Aim: In the receiver forum thread below, which feature does the Denon 3312 offer that the 709 does not?

Text provided:
# # #
Slightly off topic, but would the 709 be a better performer than the denon 3312?


----------



## tonyvdb (Sep 5, 2007)

They are about the same, both are good receivers.


----------



## sholling (Oct 6, 2010)

park41 said:


> Slightly off topic, but would the 709 be a better performer than the denon 3312?


I like Onkyo receivers but in my opinion it's almost a wash. I don't recall if the Denon has preouts but otherwise they're neck and neck. 

There are some Roku/Netflix in DD+5.1/Onkyo receiver compatibility issues that seem to be cropping up but it may not be limited to Onkyo and there is a workaround until it's fixed. In fact I don't know if it's a Roku issue, a Netflix issue, or an Onkyo issue just that (per the Roku forums) it's a known issue issue.


----------



## Jungle Jack (Jul 28, 2009)

sholling said:


> I like Onkyo receivers but in my opinion it's almost a wash. I don't recall if the Denon has preouts but otherwise they're neck and neck.
> 
> There are some Roku/Netflix in DD+5.1/Onkyo receiver compatibility issues that seem to be cropping up but it may not be limited to Onkyo and there is a workaround until it's fixed. In fact I don't know if it's a Roku issue, a Netflix issue, or an Onkyo issue just that (per the Roku forums) it's a known issue issue.


Hello,
That is interesting as when using the PS3, I have had zero issues with using 5.1 via Netflix. As for the 3312 and 709 comparison, they are more similar than their MSRP's indicate in terms of features and power. The Denon does offer Airplay Support whereas the 709 does not. The 3312 does have Preamp Outputs as well it is the lowest Denon AVR Series to offer it in the US. (ROW non CI 2311 does have Preamp Outputs but 2312 does not) So now both US and ROW Denon's least expensive AVR Series with Preamp Outputs is the 33xx Series. If you can find a 3312 for anywhere close to a 709, I would probably go that direction.
Cheers,
JJ


----------



## sholling (Oct 6, 2010)
# # #
Data lines:
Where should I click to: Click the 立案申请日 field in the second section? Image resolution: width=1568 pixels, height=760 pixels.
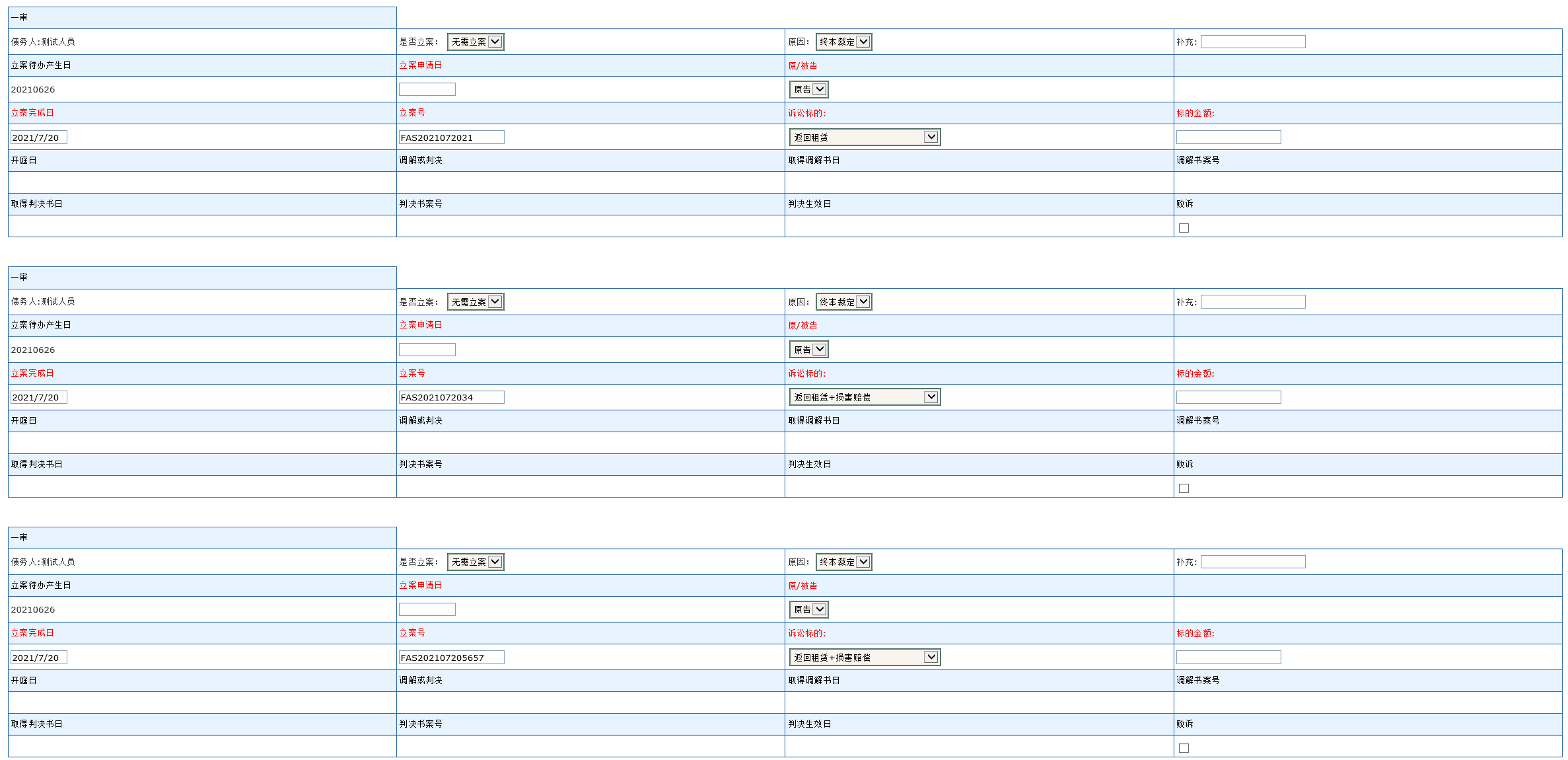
# # #
Answer to this task: AirPlay support.